The function $f(x) = \frac{\lambda \sin x + 6 \cos x}{2 \sin x + 3 \cos x}$ is increasing, if

• A. $\lambda \gt 2$
• B. $\lambda \lt 4$
• C. $\lambda \ge 4$
• D. $\lambda \gt 1$

Hint:

For any function of the form $f(x) = \frac{a \sin x + b \cos x}{c \sin x + d \cos x}$, the numerator of its derivative simplifies elegantly to a constant determinant value: $ad - bc$. For the function to be increasing, simply set $ad - bc \ge 0$. Here, $(\lambda)(3) - (6)(2) \ge 0 \implies 3\lambda - 12 \ge 0 \implies \lambda \ge 4$. This bypasses long differentiation entirely!

Answer 1

The Correct Option is C

Step 1: Understanding the Question:
We are given a rational trigonometric function $f(x) = \frac{\lambda \sin x + 6 \cos x}{2 \sin x + 3 \cos x}$ and told that it is an increasing function. We need to determine the mathematical condition that the parameter $\lambda$ must satisfy.

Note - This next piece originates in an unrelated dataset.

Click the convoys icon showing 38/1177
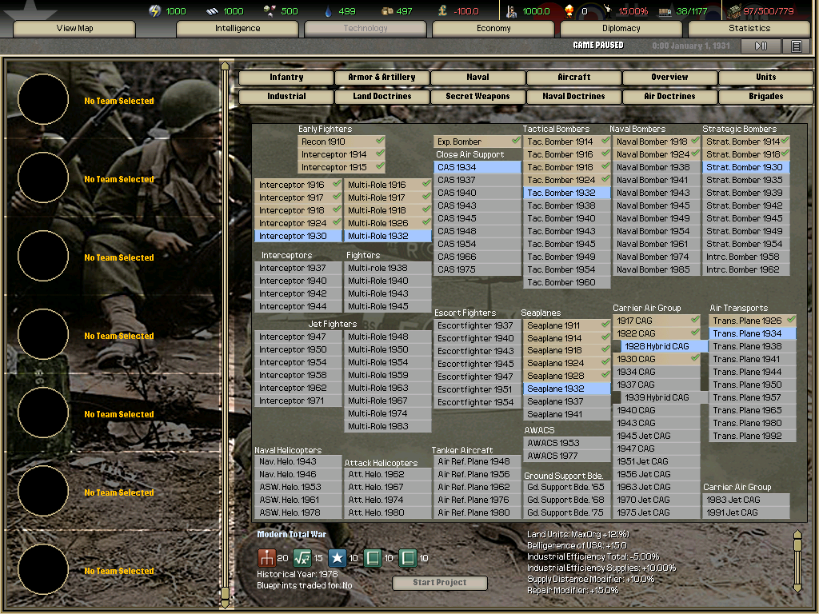 [x=666, y=11]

Step 2: Key Formula or Approach:
For any differentiable function to be monotonically increasing, its first derivative must be non-negative, meaning $f'(x) \ge 0$. We will apply the quotient rule of differentiation: $$\left(\frac{u}{v}\right)' = \frac{u'v - uv'}{v^2}$$ Since the denominator $v^2 = (2 \sin x + 3 \cos x)^2$ is always positive where the function is defined, $f'(x) \ge 0$ simplifies to requiring the numerator of the derivative to be greater than or equal to zero.

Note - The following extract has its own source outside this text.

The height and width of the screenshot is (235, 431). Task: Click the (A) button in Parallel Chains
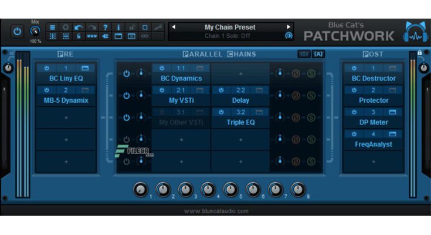click(318, 54)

Step 3: Detailed Explanation:
Let's differentiate $f(x)$ with respect to $x$: $$f'(x) = \frac{(\lambda \cos x - 6 \sin x)(2 \sin x + 3 \cos x) - (\lambda \sin x + 6 \cos x)(2 \cos x - 3 \sin x)}{(2 \sin x + 3 \cos x)^2}$$ Expanding the terms in the numerator: $$\text{Numerator} = (2\lambda \sin x \cos x + 3\lambda \cos^2 x - 12 \sin^2 x - 18 \sin x \cos x) - (2\lambda \sin x \cos x - 3\lambda \sin^2 x + 12 \cos^2 x - 18 \sin x \cos x)$$ Notice that the terms $2\lambda \sin x \cos x$ and $-18 \sin x \cos x$ appear in both groups and completely cancel out: $$\text{Numerator} = 3\lambda \cos^2 x - 12 \sin^2 x + 3\lambda \sin^2 x - 12 \cos^2 x$$ Group the matching coefficients together: $$\text{Numerator} = 3\lambda(\sin^2 x + \cos^2 x) - 12(\sin^2 x + \cos^2 x)$$ Using the fundamental identity $\sin^2 x + \cos^2 x = 1$: $$\text{Numerator} = 3\lambda(1) - 12(1) = 3\lambda - 12$$ For the function to be increasing, we require: $$3\lambda - 12 \ge 0 \implies 3\lambda \ge 12 \implies \lambda \ge 4$$

Step 4: Final Answer:
The function is increasing if $\lambda \ge 4$, which corresponds to option (C).